▶ _RECORDS FOR THE TASK_:
+--

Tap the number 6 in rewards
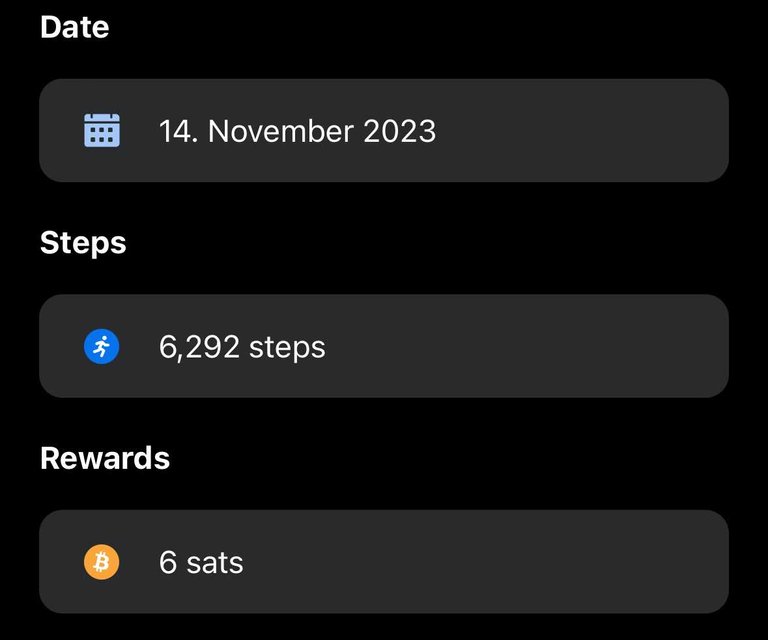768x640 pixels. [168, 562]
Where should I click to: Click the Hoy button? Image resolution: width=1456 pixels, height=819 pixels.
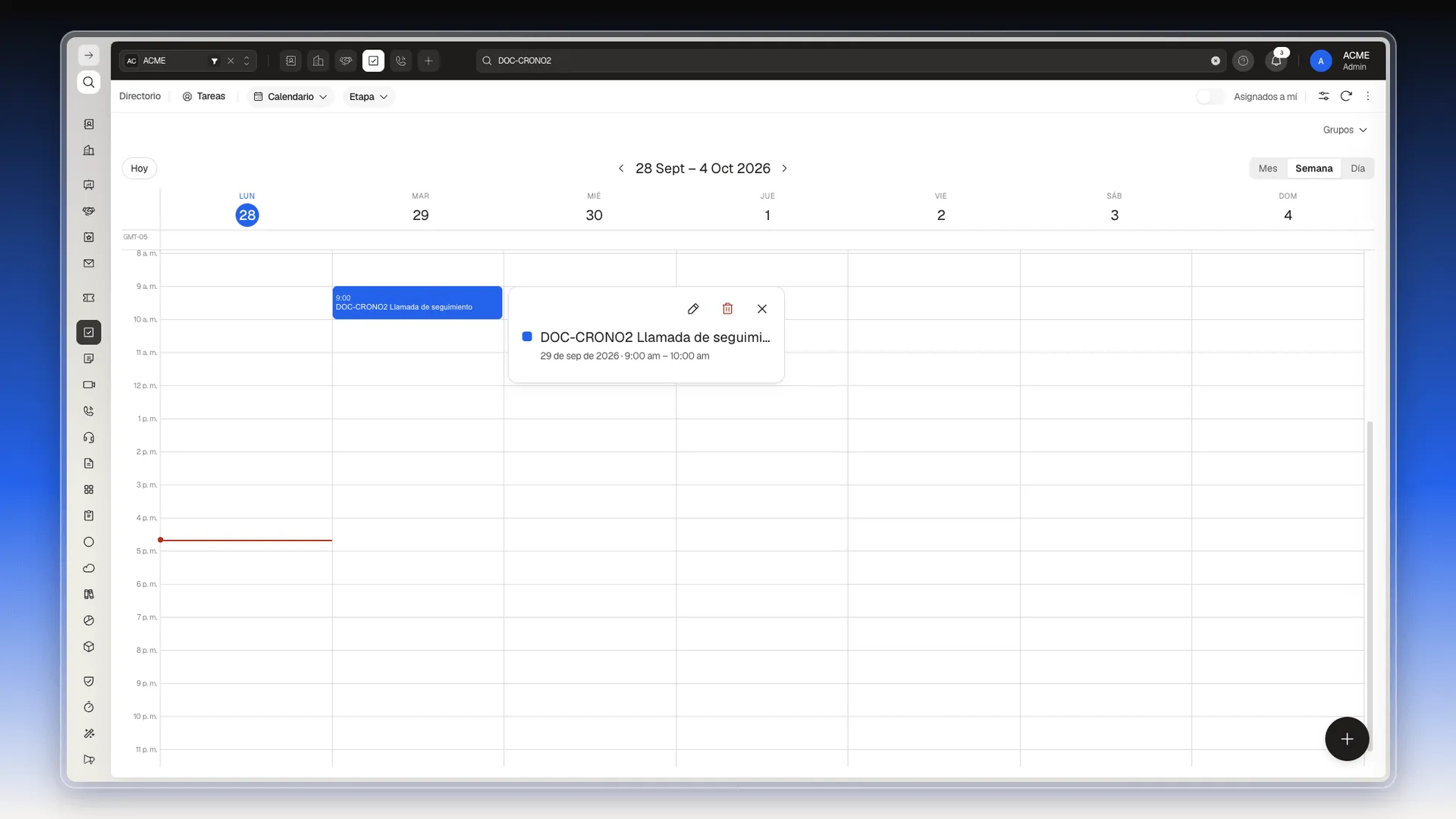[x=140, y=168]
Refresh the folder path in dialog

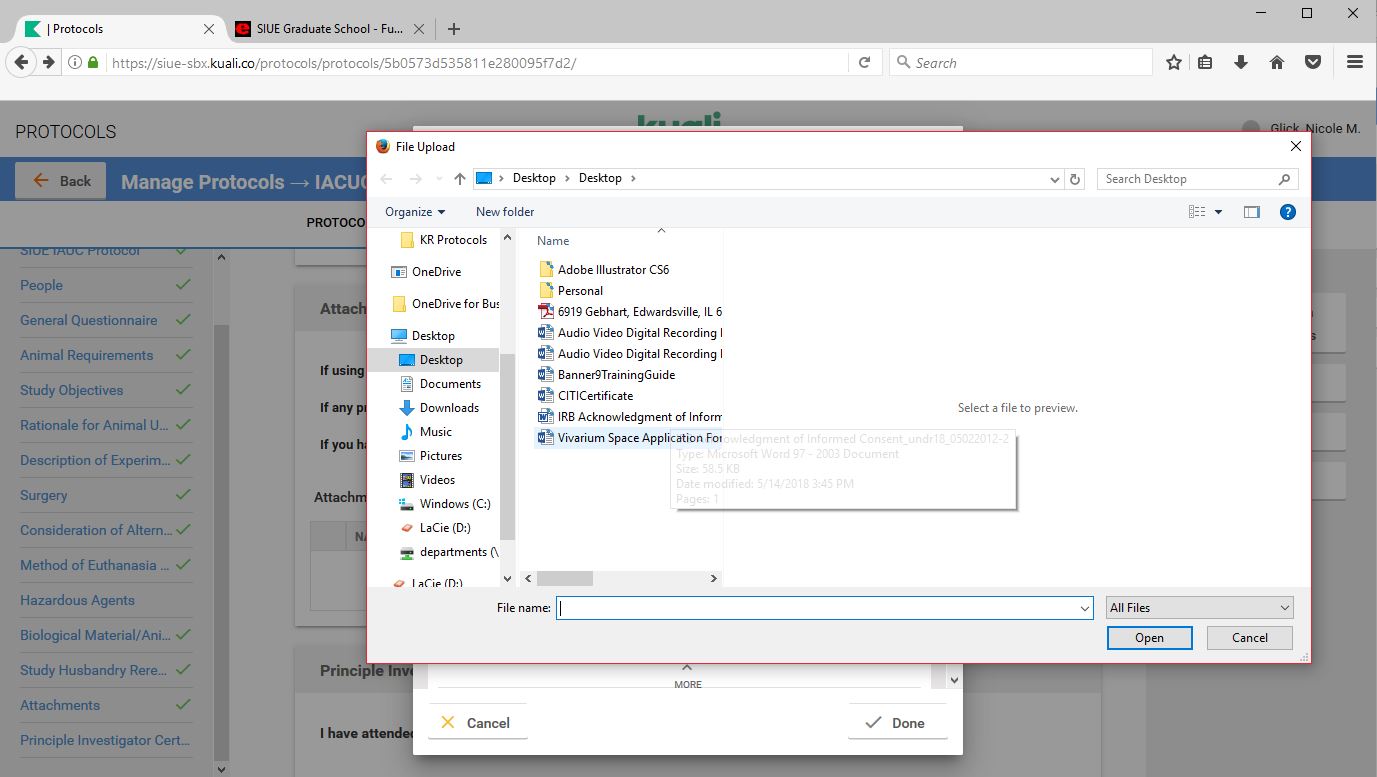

+--

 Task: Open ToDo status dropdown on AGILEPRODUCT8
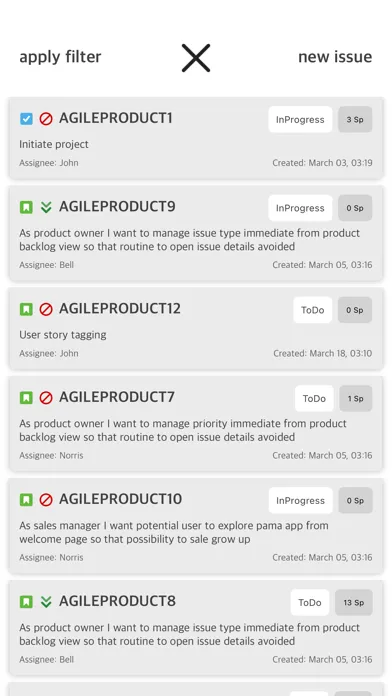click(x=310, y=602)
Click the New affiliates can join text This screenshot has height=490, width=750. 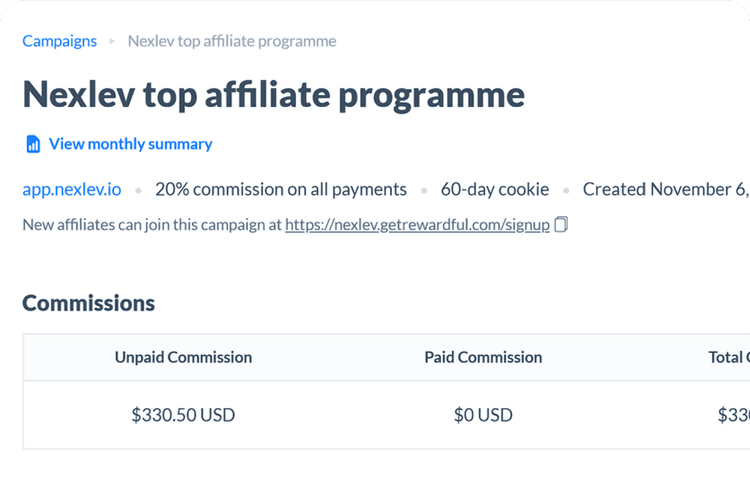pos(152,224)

+--

▶ _WHAT TO DO_: Among the lines above, the one with "Tap the number 6 in rewards" opens the part to repeat and the one with "Refresh the folder path in dialog" closes it; repeat only that part exactly, with no pictures.

▶ _RESULT OF THE EXERCISE_:
Tap the number 6 in rewards
768x640 pixels. [168, 562]
Where should I click to: Click the Hoy button? Image resolution: width=1456 pixels, height=819 pixels.
[x=140, y=168]
Refresh the folder path in dialog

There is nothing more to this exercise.